MotoGP, Jorge Lorenzo: “Honda scarpa perfetta per Márquez”

Jorge Lorenzo chiede una Honda più adatta al suo stile di guida, senza nulla togliere a Marc Marquez. E ricorda: "Non sono un grande pilota, sono campione".

14 giugno 2019 - 8:09

Dal venerdì di prove in Catalunya Jorge Lorenzo dovrebbe testate alcune novità ergonomiche sulla sua Honda RC213V. Dopo i tre giorni trascorsi in Giappone per parlare da vicino con gli ingegneri, il pilota maiorchino dovrebbe beneficiare da subito di una seduta più comoda, che gli consenta di preservare le forze fino all’ultimo giro. L’obiettivo è iniziare quantomeno a chiudere tra i primi dieci, in attesa di capire se in futuro arriveranno ulteriori modifiche.

Un anno fa al Montmeló Jorge Lorenzo festeggiava la sua seconda vittoria in Ducati, quest’anno le aspettative sono bel al di sotto. Ma HRC ha intenzione di dare il massimo per aiutare il pluricampione e provare a progettare una moto più facile per il futuro. Ovviamente senza mai penalizzare il pilota di punta Marc Márquez: “Stia totalmente tranquillo, sarà sempre lui a fare lo sviluppo. A me piacerebbe però che la Honda facesse il massimo per accontentare il secondo pilota, che ora sono io, e di fidarsi di lui“. In un’intervista a ‘La Gazzetta dello Sport’ ha svelato qualche retroscena dell’incontro con il presidente Nomura, il suo rapporto con Marc e Tony Arbolino, e quella scritta sul casco che è un chiaro messaggio a Claudio Domenicali.

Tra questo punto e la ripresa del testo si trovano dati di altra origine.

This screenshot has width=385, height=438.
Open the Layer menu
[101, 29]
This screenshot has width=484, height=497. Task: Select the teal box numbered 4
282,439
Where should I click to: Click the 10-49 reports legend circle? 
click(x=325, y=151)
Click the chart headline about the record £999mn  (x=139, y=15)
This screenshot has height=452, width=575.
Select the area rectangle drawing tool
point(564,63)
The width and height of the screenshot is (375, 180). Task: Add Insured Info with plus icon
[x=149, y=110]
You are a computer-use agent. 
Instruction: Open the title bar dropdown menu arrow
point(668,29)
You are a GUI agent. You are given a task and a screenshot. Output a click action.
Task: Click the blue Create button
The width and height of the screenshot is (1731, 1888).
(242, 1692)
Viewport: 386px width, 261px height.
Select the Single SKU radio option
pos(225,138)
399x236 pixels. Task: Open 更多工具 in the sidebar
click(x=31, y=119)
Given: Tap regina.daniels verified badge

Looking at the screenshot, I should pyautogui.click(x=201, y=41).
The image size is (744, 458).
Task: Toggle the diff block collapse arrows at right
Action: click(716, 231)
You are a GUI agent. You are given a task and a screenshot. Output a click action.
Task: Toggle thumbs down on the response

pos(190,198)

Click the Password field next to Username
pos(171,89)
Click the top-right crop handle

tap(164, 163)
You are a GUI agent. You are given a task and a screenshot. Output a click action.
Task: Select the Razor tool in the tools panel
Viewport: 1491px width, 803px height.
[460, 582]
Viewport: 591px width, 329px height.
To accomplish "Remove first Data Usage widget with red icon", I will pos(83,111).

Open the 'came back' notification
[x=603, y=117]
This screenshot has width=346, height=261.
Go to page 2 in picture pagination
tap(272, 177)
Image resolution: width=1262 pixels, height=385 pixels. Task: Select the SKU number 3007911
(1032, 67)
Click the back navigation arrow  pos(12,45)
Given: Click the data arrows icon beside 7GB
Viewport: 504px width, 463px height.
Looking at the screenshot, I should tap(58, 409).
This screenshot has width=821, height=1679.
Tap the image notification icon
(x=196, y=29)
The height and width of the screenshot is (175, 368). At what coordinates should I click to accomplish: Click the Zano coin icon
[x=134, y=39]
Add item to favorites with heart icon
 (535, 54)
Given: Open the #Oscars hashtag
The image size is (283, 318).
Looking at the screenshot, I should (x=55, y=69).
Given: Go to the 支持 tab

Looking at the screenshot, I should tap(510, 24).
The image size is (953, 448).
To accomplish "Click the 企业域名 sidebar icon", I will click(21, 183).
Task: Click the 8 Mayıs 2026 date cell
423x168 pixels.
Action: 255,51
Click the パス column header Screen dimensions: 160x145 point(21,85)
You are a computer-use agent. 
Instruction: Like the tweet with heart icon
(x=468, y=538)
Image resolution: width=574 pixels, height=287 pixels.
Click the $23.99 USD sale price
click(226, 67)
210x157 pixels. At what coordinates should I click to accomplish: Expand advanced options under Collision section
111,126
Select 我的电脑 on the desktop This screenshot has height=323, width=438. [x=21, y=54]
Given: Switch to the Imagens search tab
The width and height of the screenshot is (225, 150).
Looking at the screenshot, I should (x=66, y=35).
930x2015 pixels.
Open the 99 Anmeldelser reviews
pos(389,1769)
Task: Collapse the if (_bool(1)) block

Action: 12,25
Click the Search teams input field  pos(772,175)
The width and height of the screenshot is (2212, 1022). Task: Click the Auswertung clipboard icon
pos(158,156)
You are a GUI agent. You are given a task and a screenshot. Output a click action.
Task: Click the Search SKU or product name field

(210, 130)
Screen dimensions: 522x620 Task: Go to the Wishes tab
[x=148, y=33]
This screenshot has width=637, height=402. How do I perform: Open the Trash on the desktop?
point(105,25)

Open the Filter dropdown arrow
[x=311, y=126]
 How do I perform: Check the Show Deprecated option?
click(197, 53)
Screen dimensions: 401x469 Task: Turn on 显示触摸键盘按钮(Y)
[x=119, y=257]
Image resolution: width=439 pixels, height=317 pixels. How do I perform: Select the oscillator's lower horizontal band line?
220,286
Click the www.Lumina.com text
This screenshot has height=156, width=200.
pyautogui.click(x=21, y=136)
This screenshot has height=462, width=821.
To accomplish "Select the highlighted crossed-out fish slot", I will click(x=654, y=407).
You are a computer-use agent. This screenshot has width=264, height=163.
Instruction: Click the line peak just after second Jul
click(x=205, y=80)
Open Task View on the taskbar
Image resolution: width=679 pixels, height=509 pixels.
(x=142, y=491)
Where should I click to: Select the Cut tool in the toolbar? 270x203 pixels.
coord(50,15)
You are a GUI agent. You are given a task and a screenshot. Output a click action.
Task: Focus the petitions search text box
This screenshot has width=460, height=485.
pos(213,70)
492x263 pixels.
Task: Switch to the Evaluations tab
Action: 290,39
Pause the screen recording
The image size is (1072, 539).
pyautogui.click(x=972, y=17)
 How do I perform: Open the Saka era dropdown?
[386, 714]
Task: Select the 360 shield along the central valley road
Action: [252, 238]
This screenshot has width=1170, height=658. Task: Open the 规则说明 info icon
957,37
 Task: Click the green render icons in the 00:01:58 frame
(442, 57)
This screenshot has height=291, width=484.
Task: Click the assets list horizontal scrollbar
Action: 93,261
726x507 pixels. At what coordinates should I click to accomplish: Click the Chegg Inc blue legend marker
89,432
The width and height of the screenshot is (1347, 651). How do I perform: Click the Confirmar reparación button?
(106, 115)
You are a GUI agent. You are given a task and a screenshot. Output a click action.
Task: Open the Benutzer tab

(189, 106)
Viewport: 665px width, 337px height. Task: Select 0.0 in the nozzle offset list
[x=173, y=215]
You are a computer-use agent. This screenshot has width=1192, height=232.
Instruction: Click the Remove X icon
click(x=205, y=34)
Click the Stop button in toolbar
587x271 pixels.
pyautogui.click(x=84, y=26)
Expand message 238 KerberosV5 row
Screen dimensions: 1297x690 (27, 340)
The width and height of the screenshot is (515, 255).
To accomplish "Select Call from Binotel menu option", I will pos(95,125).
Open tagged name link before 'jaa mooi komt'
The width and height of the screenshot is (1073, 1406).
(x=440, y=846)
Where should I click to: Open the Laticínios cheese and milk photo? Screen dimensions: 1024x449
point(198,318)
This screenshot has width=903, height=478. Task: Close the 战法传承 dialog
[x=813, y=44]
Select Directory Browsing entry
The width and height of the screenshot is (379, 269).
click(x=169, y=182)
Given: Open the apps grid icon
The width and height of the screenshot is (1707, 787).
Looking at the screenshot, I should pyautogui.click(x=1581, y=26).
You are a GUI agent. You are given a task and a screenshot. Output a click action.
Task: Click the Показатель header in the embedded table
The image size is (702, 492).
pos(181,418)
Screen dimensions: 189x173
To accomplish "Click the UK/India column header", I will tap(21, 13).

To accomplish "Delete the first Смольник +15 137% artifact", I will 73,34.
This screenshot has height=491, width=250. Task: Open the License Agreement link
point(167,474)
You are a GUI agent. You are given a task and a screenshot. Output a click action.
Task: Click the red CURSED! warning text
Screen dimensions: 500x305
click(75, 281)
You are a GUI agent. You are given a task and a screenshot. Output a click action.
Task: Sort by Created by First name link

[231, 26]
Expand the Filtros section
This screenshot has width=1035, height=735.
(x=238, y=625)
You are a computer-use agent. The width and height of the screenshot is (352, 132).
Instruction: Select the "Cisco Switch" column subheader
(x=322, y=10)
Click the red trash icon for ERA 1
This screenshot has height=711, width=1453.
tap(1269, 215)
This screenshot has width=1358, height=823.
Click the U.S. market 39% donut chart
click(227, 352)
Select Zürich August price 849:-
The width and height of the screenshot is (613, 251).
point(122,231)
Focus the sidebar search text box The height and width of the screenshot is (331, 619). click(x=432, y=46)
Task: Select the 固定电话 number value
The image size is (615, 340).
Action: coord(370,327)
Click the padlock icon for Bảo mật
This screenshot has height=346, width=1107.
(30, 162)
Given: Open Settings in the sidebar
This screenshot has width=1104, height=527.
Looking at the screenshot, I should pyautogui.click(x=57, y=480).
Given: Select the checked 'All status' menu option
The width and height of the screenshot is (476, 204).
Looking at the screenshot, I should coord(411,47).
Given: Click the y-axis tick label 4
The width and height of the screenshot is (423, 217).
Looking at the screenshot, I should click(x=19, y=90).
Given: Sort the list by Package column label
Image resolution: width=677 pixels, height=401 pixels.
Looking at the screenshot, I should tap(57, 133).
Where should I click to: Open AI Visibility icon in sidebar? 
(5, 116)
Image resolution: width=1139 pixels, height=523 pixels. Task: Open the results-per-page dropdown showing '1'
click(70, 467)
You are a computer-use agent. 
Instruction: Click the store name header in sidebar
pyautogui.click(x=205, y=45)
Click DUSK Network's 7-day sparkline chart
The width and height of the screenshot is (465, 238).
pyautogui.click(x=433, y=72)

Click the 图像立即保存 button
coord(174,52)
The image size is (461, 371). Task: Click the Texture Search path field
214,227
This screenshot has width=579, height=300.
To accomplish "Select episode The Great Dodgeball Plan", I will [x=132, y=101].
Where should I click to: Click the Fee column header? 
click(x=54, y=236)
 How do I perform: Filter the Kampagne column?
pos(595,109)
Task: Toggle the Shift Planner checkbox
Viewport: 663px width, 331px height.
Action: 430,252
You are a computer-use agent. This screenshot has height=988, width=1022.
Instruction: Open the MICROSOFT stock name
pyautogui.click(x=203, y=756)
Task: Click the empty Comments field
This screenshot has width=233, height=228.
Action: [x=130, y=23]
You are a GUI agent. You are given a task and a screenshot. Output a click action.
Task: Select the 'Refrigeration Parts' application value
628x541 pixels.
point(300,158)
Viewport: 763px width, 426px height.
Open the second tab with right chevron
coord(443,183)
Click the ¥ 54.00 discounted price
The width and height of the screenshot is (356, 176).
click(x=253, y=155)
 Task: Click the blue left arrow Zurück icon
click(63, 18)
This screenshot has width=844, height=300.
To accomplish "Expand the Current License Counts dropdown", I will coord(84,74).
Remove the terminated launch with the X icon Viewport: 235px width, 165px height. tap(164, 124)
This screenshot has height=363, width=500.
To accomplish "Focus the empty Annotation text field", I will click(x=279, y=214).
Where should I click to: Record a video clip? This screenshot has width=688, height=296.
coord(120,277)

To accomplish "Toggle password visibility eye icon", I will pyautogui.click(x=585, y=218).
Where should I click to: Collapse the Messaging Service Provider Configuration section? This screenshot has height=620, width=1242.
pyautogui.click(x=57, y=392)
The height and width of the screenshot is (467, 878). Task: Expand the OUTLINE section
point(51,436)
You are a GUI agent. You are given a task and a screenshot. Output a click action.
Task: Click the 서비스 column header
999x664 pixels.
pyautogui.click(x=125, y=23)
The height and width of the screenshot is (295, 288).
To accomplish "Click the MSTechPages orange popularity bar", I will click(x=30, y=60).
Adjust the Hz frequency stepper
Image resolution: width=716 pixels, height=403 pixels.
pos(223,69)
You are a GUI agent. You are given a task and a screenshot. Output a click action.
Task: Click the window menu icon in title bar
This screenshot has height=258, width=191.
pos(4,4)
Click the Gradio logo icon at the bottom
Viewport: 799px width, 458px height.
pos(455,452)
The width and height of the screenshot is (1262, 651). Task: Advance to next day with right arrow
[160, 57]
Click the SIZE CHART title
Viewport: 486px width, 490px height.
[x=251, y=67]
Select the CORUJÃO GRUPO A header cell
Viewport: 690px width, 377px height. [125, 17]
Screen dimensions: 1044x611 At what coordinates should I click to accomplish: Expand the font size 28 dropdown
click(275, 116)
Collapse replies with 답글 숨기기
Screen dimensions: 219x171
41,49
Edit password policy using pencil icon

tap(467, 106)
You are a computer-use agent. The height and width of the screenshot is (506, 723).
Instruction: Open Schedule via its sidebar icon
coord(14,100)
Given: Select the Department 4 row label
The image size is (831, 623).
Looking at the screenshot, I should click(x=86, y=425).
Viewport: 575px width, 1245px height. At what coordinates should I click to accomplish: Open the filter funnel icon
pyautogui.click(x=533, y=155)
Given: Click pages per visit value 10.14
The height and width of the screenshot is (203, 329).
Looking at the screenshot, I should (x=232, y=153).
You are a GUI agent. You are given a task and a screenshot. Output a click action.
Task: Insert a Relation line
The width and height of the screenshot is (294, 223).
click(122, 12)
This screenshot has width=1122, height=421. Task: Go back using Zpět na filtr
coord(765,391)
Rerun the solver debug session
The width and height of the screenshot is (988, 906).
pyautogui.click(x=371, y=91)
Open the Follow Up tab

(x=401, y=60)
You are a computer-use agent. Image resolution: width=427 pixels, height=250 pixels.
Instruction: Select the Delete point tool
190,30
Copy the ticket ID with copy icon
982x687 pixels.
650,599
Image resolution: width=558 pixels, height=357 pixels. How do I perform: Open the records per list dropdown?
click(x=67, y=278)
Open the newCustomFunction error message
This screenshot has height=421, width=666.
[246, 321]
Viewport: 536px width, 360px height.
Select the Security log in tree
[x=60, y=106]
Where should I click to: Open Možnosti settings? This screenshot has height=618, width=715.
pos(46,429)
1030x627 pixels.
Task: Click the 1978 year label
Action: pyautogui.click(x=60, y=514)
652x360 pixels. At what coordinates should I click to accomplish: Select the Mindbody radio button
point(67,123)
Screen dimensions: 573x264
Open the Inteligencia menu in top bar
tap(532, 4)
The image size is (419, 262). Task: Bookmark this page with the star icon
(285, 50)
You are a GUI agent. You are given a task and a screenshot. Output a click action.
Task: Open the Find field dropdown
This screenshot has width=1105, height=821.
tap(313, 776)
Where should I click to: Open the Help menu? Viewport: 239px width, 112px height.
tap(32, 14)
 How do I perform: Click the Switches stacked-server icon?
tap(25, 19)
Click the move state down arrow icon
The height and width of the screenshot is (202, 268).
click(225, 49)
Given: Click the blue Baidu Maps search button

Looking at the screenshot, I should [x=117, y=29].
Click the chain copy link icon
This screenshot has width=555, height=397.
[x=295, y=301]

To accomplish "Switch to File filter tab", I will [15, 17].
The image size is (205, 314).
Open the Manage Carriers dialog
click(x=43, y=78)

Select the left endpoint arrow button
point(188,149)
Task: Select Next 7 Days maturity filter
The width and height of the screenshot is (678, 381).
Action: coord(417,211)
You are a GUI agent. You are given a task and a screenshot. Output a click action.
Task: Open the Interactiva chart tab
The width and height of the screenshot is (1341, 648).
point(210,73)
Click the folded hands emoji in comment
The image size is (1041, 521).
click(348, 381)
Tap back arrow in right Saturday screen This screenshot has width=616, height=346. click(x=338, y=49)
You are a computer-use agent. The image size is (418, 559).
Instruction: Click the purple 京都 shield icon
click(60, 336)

Ha chiesto di fare una moto più per lei?

Mettiamola così: in questo momento indosso una scarpa perfetta per Marquez, ma che per me è mezzo numero più piccola e con anche la suola non adatta. E io con quella scarpa devo correre una maratona. Ho vinto 5 titoli e tante gare, ma in questo momento non riesco a fare meglio di 11°. Se avrò una scarpa più comoda potrò avvicinarmi ai primi».

Ha sottovalutato il passaggio da Ducati a Honda?

Finché non provi una moto non sai cosa troverai, se ti è piccola, se è nervosa, se il motore ti piacerà… Forse però non siamo così lontani come può sembrare.

Ha scritto sul casco: «Non sono un grande pilota, sono un campione», la risposta di un anno fa all’a.d. Ducati, Claudio Domenicali. Le avevano dato proprio fastidio, quelle parole.

Non è forse vero? Non ho detto nessuna bugia. Un grande pilota può essere uno che non è campione: Miller è un gran pilota, Petrucci, Rabat, Bautista lo sono. Ma un campione è un campione della MotoGP. E io lo sono tre volte.